YouTube Answers 5 Common Questions About How its Recommendation Algorithms Work

YouTube has sought to provide some more insight into how its algorithms decide which videos to highlight to each user, by answering some common questions about its search and discovery systems, which could provide some more direction for your platform approach.

In a new video on the Creator Insider channel, YouTube’s Rachel Alves addresses five questions posed by YouTube creators relating to the use of tags, recommendations, algorithm updates, and more.

How valuable these insights are will be relative to your channel specifics, but in summary:

Should you share your videos outside of YouTube, given YouTube may not be able to attribute all the engagement metrics off-platform?

Alves says creators should ‘absolutely’ share their videos outside of YouTube as that can only increase your chances of discovery based on viewer activity, regardless of direct attribution.  

“If your videos are getting more traffic from external sources, like social media, it’s likely increasing your potential to be discovered by more viewers. Another benefit is that those viewers now have that video in their watch history, so there’s a higher likelihood that they may be recommended one of your other videos in the future.”

Why do people get recommendations for videos uploaded 10-12 years ago?

Alves says that YouTube’s system is designed to match viewers with videos that they’re likely to enjoy, regardless of when that video was published. That means that even older videos, which still see relatively high engagement, will continue to be recommended in line with viewer interests.

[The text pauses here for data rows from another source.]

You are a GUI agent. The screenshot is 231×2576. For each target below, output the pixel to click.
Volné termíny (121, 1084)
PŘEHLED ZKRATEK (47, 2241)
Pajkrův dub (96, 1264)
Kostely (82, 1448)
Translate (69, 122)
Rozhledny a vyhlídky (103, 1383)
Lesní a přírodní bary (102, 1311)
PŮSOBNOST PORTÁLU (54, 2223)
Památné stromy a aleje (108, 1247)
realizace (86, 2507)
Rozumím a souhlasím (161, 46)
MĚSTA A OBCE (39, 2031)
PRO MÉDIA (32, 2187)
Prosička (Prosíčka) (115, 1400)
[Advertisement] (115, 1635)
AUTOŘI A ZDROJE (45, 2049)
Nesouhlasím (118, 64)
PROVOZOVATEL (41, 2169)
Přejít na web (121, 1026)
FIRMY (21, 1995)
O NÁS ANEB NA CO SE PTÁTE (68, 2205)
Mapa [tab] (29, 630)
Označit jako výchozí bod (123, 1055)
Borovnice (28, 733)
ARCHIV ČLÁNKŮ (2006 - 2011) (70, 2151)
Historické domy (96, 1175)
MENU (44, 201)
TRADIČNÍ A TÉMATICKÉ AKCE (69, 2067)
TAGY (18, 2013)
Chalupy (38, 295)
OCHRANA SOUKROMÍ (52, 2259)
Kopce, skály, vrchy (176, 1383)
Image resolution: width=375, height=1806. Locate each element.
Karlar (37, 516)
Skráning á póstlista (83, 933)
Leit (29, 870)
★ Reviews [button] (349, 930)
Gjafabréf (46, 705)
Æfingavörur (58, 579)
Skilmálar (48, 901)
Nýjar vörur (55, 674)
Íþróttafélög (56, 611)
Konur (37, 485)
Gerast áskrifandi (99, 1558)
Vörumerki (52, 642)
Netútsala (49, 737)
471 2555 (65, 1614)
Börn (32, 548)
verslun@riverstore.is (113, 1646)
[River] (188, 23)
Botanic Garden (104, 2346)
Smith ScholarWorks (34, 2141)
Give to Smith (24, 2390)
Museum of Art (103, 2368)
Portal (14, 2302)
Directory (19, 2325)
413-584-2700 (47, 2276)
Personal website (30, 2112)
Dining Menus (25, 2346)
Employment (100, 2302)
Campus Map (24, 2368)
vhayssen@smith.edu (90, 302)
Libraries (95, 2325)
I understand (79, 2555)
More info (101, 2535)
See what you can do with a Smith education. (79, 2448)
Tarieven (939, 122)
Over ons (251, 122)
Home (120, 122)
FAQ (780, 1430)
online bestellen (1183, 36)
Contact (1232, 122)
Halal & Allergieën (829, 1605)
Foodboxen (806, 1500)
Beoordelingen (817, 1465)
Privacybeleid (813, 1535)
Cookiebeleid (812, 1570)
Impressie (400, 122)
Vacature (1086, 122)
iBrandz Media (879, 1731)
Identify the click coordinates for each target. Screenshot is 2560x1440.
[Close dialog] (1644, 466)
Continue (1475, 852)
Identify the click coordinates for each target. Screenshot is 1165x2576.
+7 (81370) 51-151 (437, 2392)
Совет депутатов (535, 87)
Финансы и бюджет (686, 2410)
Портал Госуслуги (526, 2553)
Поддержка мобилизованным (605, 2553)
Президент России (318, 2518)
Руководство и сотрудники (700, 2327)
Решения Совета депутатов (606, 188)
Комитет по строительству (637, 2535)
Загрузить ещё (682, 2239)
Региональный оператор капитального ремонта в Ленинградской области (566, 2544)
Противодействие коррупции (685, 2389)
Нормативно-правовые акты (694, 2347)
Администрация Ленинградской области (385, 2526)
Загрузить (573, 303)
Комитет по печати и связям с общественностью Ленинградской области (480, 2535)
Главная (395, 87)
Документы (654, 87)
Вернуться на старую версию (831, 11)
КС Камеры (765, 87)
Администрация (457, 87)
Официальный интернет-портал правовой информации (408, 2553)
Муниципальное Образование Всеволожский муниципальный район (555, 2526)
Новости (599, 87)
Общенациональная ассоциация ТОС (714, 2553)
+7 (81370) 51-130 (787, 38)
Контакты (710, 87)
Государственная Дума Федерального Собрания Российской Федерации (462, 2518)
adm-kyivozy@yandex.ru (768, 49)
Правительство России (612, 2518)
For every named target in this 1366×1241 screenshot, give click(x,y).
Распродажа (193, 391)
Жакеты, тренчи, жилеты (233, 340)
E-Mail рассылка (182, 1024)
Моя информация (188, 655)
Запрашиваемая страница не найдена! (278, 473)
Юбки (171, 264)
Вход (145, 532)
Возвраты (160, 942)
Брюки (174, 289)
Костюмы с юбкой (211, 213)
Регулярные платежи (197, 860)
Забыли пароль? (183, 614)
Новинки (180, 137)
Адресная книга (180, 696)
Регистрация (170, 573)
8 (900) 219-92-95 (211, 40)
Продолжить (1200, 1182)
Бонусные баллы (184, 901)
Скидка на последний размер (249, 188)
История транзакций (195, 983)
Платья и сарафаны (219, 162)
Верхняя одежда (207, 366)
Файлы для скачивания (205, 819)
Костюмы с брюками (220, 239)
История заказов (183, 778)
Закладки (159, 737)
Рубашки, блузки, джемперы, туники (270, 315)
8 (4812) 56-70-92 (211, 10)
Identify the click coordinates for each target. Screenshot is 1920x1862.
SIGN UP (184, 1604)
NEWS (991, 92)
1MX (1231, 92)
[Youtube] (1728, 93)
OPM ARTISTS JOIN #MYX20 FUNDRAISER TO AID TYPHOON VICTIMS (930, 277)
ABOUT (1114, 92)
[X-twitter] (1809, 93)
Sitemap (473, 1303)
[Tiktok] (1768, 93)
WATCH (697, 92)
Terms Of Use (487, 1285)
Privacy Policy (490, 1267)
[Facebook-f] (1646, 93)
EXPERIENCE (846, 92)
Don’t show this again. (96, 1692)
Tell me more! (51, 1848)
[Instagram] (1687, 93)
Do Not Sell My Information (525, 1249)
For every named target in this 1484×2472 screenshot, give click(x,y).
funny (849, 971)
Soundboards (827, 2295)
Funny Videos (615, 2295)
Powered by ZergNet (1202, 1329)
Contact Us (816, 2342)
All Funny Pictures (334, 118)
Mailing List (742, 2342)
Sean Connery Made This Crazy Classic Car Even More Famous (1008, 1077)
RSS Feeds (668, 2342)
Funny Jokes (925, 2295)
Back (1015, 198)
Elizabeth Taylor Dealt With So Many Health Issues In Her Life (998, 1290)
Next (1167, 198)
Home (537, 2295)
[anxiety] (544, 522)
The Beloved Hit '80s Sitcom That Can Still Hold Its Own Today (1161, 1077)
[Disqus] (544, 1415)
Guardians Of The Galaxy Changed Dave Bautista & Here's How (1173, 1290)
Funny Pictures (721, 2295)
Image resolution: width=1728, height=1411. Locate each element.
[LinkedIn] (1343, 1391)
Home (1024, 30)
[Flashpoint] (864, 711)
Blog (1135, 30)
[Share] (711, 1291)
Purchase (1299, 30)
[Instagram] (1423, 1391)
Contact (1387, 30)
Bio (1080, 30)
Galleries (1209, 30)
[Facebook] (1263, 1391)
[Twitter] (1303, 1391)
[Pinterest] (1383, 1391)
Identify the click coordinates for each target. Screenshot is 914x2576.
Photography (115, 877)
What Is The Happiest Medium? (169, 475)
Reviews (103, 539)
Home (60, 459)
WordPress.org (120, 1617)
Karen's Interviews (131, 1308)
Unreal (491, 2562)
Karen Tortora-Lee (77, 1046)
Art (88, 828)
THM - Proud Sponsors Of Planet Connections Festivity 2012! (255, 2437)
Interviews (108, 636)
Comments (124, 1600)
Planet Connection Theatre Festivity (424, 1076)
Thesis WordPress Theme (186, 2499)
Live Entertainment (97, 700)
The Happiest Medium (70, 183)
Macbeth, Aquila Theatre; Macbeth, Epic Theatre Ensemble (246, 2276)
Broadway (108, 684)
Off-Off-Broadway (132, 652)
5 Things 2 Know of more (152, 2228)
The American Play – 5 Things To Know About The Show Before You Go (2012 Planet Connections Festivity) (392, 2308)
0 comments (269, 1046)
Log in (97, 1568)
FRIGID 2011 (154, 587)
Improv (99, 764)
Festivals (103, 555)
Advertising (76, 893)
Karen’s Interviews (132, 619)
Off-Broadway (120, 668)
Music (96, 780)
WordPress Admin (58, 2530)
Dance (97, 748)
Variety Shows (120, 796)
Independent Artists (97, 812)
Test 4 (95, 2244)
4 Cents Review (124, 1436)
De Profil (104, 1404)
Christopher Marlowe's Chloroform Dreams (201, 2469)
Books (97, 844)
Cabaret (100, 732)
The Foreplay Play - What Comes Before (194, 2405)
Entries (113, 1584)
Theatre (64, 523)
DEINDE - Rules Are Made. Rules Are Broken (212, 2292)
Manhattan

YouTube needs a new way to highlight new creators

Alves says that many viewers ask for this, and notes that YouTube recently rolled out its ‘New to You’ tab to highlight more channels from outside of each viewers’ regular viewing experience.

When applying video tags, should you focus on specific tags or more broad matching topics to maximize discovery?

YouTube’s video tags provide another way for creators to align their content with specific queries, though YouTube specifically notes that tags are not a major algorithm consideration.

Tags are descriptive keywords you can add to your video to help viewers find your content. Your video’s title, thumbnail, and description are more important pieces of metadata for your video’s discovery. These main pieces of information help viewers decide which videos to watch.”

Alves reiterates this, advising creators to focus on the elements that viewers make decisions about when they’re choosing what to watch – so the title, thumbnail image and description. Alves says that creators would be better off focusing on what’s working for other, similar videos related to their topic, as opposed to optimizing tags.

Has YouTube changed its algorithm recently?

Alves says that YouTube is always making changes to its algorithms, but notes that they do get a lot more queries about possible algorithm changes at this time of year.

Alves says that this is likely because of large-scale shifts in viewer behavior, caused by the return to school across the US. With students returning to school, that often means that channels see a change in their metrics, with fewer views on weekdays, but higher activity on weekends.

YouTube viewing changes

That can make it seem like something has changed with the algorithm, when really the shift is relative to viewer behavior caused by outside lifestyle shifts.

There’s no game-changing insight, as such, within this new overview, but it does provide some more context as to how YouTube’s systems work, and how content is shown to each user in the app.

That could help you better understand some of the elements, and factor them into your planning.